How similar are cheeses depending on their country of origin? This project uses principal component analysis (PCA) on the nutrition data for 45 types of cheeses from 10 countries to explore this question.
This report includes a principal component analysis (PCA) on the nutrition data for 45 types of cheeses and examine whether cheeses with the same country of origin form data clusters. The variables used in the analysis are energy (kcal), protein (g), fat (g), carbohydrate (g) and sugar (g) present in \(x\) grams of cheese. It is assumed that the quantity \(x\) is the same for all cheeses. The variables were chosen according to what is usually most visible in the “Nutrition Facts” label in food products. A PCA analysis is appropriate given the sample size (greater than 10) and since all the indicated variables are continuous. The assumption that variables are linearly related is also needed.

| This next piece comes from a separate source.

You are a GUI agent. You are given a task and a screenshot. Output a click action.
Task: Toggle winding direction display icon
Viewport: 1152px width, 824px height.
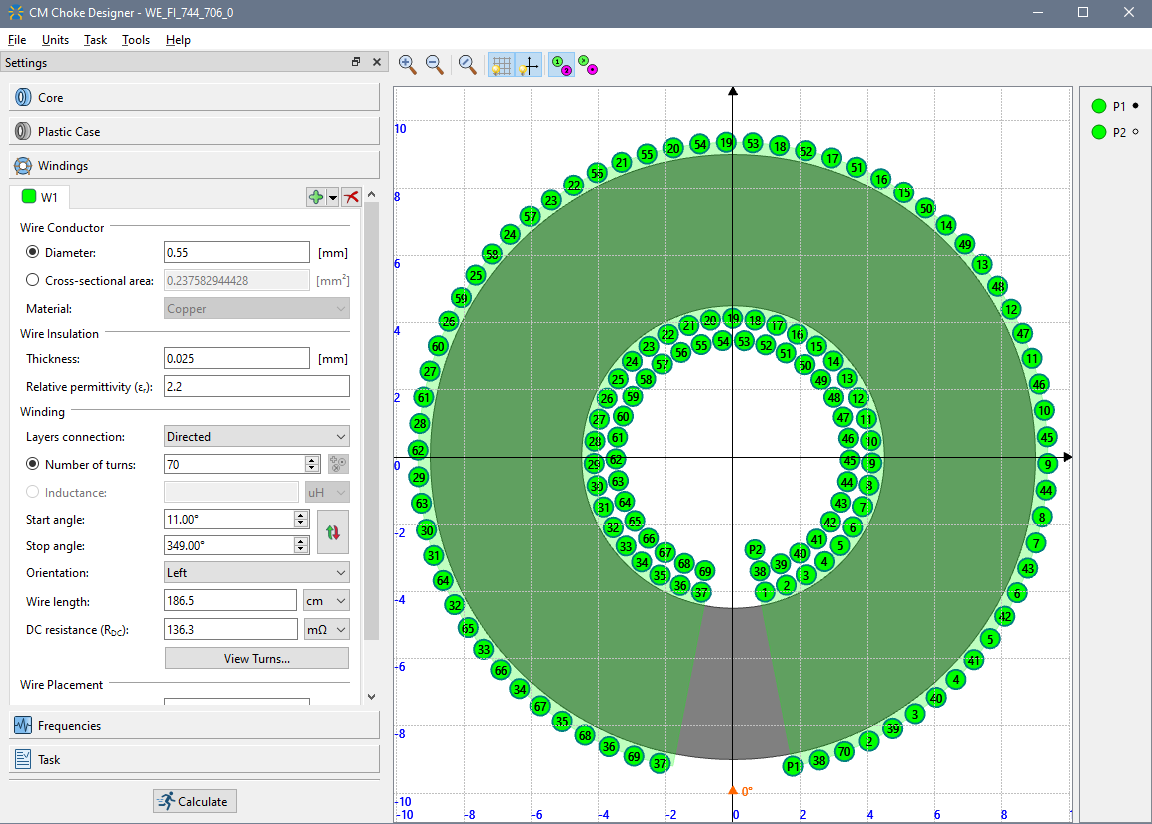[588, 66]
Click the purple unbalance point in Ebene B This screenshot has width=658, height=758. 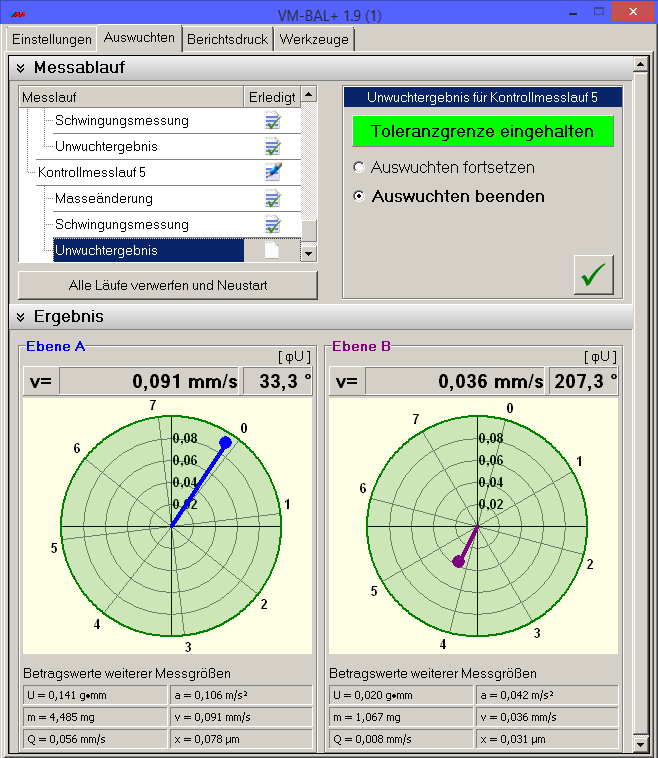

The data comes from the Food nutrient information for raw fruits and veggies from USDA database of the FoodData Central in the U.S. Department of Agriculture. https://fdc.nal.usda.gov/index.html
All analyses are in R version 4.0.2 using RStudio Version 1.3.1093.
# ---- DATA READING ----
food <- read.csv(here("Task2_PCA","usda_nutrients.csv")) %>%
clean_names() %>%
drop_na() # remove NA values
# ----- DATA SELECTION -----
cheeses <- food %>%
filter(str_detect(short_descrip, "CHEESE,"), # select cheeses
str_detect(food_group, "Dairy") ) %>%
select(!(id:short_descrip) & !(common_name:scientific_name)) %>% # select variables used in analysis
select(descrip:sugar_g) %>%
mutate(descrip = str_sub(descrip, start=9)) %>% # remove "cheese" from description
separate(descrip, # separate cheese name from characteristics
into=c("name", "type"),
sep=",",
extra="merge") %>%
filter(!str_detect(name,"fat|pasteurized|sodium")) %>% # remove "altered" cheeses
filter(!str_detect(type,"fat|pasteurized|sodium|with|low|imitation") | is.na(type)) %>%
mutate(origin = case_when( # label each cheese by country of origin
name == "mexican" ~ "mex",
str_detect(type,"queso")~ "mex",
str_detect(name,"cheddar|cottage|monterey|muenster|brick|caraway|colby") ~ "us",
str_detect(name,"fontina|parmesan|mozzarella|provolone|ricotta|romano") ~ "it",
str_detect(name,"camembert|brie|roquefort|port de salut|blue")~ "fr",
str_detect(name,"gruyere|neufchatel|swiss|tilsit") ~ "sw",
str_detect(name,"gouda|edam|limburger") ~ "nth"
)) %>%
relocate(origin) # group categorical variables at beginning
# ---- PRINCIPAL COMPONENT ANALYSIS ----
cheeses_PCA <- cheeses %>%
select(4:8) %>% # select numerical variables
scale() %>%
prcomp
# ----- BIPLOT -----
cheese_biplot <- autoplot(cheeses_PCA, # automatically recognizes PCA and does biplot
data= cheeses,
colour = 'origin',
#shape=FALSE, # takes out points and shows individual labels
#label.size = 4,
loadings = TRUE,
loadings.label=TRUE) +
theme_minimal() +
labs(colour="Country of origin") + # add labels
scale_color_hue(labels= c("France", "Italy", "Mexico","Netherlands","Switzerland","USA", "Other"))
cheese_biplot
Figure 2. PCA biplot showing the relationships between energy (kcal), protein (g), fat (g), carbohydrate (g) and sugar (g) present in \(x\) grams of cheese. Each dot represents a different type of cheese. The color of a dote indicates the country of origin of the cheese.
The PCA for our cheeses data set reveals that 71.32% of the variability is explained by the first two principal components. The biplot in figure 2 shows there is a similar and large variance with respect to PC1 and PC2 across energy, fat and protein content, while sugar content has a small variance. Figure 1 also shows the following major relations between the variables:
Sugar and protein present in cheese are negatively correlated.
Carbohydrates seem to be quite unrelated to all other variables.
Energy and fat are positively correlated.
As for data clusters with respect to the cheese’s country of origin the biplot shows that:
Cheeses from the US form the tightest cluster, with cottage cheese as an outlier on the far right. Mexican cheeses also form a small cluster with small coefficients on both PC1 and PC2.
Italian cheeses are quite spread out along PC1, with shredded parmesan on the far left and ricotta on the far right.
Gjetost cheese (a kind of Norwegian cheese) on the top seems like the biggest outlier.